大罪
ムゲンに放った言葉によって、世界が崩壊していくのを目の当たりにした京太。
その罪の意識から京太はある決意を固める。
宇宙ステーションに来た者は皆、口を揃えてこう言うのだ。
夜と昼に二分された地球の何と美しいことか。これほどの感動は、人生にそうあるもんじゃない、と。
太陽に照らし出された部分は、海の青と陸地の茶色と緑。三色のコントラストの上にふわりと乗った変幻自在の白雲が、ゆるゆると移動していく。
太陽に背を向けた部分、宇宙に溶け込んだ闇の大地では、数えきれないほどの電灯が空へと光を放つ。光は大量の砂金を塗したようで、四百キロメートルの上空から見ても、眩いばかりに輝いている。
昼と夜の余りの相違に、これが同じ惑星かと誰もが息を飲む。
見飽きる事のない美しい母なる星の姿は、ステーションに滞在していったどれだけのクルーを魅了していったのだろう。
だが、煌々とした灯りの下で人間が活動する夜が存在していたのは、二日前までだ。
京太の見下ろす地球の夜の大地からは電球の光の大集合体は消え、闇ばかりが広がっている。夜の地表は墨を流し固めたように真っ黒となり、昨日見たよりもさらに面積を広げていた。
光に彩られた夜が原始の闇に飲み込まれていくのを見て、京太の口から微かな嗚咽が漏れた。
「僕のせいだ」
ムゲンによって、全地球規模の高速通信ネットワーク衛星システム、メガコンステレーションを一瞬で失った米中両軍は戦闘戦略を維持できずに、呆気なく瓦解しただろう。
戦争を止めただけでなはない。
全世界を網羅する通信システムを瞬時に失って、国家は勿論、戦禍を免れた人々が手に握りしめているスマートフォンからも文字と映像が消滅した。
更に、陸、海、空の交通網も急停止する。電車が、船が、飛行機が、瞬時に針路を見失い大混乱に陥る。乗客や乗組員達がどうなったのか、想像するのも恐ろしい。
遠隔操作で動いていたインフラも同様だ。

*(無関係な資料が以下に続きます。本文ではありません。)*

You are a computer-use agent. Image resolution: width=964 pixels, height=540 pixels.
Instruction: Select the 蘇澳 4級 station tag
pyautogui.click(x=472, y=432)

辛うじて生きていた傍系システムもメインシステムの崩壊により、次々とブラックアウトしていく。
そして。電力と情報の大半を失った都市にクラッシュが頻発し、人々はパニックに陥る。
(人々の恐怖はどれ程のものか…)
京太は髪を引き毟るようにして、頭を抱えた。
精神にかなり負荷が掛かるからと、ムゲンにモニターを全てシャットダウンされている。京太は監視衛星で地球の映像を見る権利をムゲンに主張したが、尽く却下された。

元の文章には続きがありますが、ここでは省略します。